* **WHAT YOU ARE ASKED TO DO**
Each line of the listing below should come back exactly as it is.

* **DATA SHOWN**
◇ ◇ ◇ ◇ ◇ ◇ ◇

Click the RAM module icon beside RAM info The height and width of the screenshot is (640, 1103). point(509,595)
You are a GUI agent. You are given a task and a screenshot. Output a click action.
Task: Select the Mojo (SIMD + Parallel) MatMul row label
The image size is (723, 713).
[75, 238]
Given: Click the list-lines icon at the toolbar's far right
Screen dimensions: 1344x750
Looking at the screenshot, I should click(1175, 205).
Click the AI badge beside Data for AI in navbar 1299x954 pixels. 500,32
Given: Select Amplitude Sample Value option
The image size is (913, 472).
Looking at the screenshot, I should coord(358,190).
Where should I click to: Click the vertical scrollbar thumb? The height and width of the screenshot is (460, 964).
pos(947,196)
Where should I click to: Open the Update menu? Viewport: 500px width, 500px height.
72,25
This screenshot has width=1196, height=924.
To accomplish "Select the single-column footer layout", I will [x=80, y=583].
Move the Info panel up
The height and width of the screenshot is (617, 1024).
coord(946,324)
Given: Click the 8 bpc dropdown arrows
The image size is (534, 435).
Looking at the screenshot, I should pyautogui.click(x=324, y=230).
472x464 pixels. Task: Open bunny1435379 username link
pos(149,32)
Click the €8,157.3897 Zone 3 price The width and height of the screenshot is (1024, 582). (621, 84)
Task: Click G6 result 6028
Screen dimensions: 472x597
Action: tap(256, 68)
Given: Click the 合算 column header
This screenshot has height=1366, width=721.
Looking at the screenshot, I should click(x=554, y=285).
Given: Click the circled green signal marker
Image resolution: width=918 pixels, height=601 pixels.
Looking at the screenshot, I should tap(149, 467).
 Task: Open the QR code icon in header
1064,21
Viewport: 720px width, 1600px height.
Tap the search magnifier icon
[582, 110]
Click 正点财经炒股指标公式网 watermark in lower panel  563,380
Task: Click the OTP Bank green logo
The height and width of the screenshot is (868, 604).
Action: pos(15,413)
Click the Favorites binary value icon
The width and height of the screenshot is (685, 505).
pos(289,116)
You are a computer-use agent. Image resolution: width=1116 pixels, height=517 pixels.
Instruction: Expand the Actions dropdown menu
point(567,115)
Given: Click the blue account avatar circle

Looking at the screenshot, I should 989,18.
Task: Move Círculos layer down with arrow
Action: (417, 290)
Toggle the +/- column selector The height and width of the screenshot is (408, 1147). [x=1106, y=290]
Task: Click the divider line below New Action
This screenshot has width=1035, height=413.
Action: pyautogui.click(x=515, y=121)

◇ ◇ ◇ ◇ ◇ ◇ ◇

* **EXERCISE RESULT**
Click the RAM module icon beside RAM info The height and width of the screenshot is (640, 1103). point(509,595)
You are a GUI agent. You are given a task and a screenshot. Output a click action.
Task: Select the Mojo (SIMD + Parallel) MatMul row label
The image size is (723, 713).
[75, 238]
Given: Click the list-lines icon at the toolbar's far right
Screen dimensions: 1344x750
Looking at the screenshot, I should click(1175, 205).
Click the AI badge beside Data for AI in navbar 1299x954 pixels. 500,32
Given: Select Amplitude Sample Value option
The image size is (913, 472).
Looking at the screenshot, I should coord(358,190).
Where should I click to: Click the vertical scrollbar thumb? The height and width of the screenshot is (460, 964).
pos(947,196)
Where should I click to: Open the Update menu? Viewport: 500px width, 500px height.
72,25
This screenshot has width=1196, height=924.
To accomplish "Select the single-column footer layout", I will [x=80, y=583].
Move the Info panel up
The height and width of the screenshot is (617, 1024).
coord(946,324)
Given: Click the 8 bpc dropdown arrows
The image size is (534, 435).
Looking at the screenshot, I should pyautogui.click(x=324, y=230).
472x464 pixels. Task: Open bunny1435379 username link
pos(149,32)
Click the €8,157.3897 Zone 3 price The width and height of the screenshot is (1024, 582). (621, 84)
Task: Click G6 result 6028
Screen dimensions: 472x597
Action: tap(256, 68)
Given: Click the 合算 column header
This screenshot has height=1366, width=721.
Looking at the screenshot, I should click(x=554, y=285).
Given: Click the circled green signal marker
Image resolution: width=918 pixels, height=601 pixels.
Looking at the screenshot, I should tap(149, 467).
 Task: Open the QR code icon in header
1064,21
Viewport: 720px width, 1600px height.
Tap the search magnifier icon
[582, 110]
Click 正点财经炒股指标公式网 watermark in lower panel  563,380
Task: Click the OTP Bank green logo
The height and width of the screenshot is (868, 604).
Action: pos(15,413)
Click the Favorites binary value icon
The width and height of the screenshot is (685, 505).
pos(289,116)
You are a computer-use agent. Image resolution: width=1116 pixels, height=517 pixels.
Instruction: Expand the Actions dropdown menu
point(567,115)
Given: Click the blue account avatar circle

Looking at the screenshot, I should 989,18.
Task: Move Círculos layer down with arrow
Action: (417, 290)
Toggle the +/- column selector The height and width of the screenshot is (408, 1147). [x=1106, y=290]
Task: Click the divider line below New Action
This screenshot has width=1035, height=413.
Action: pyautogui.click(x=515, y=121)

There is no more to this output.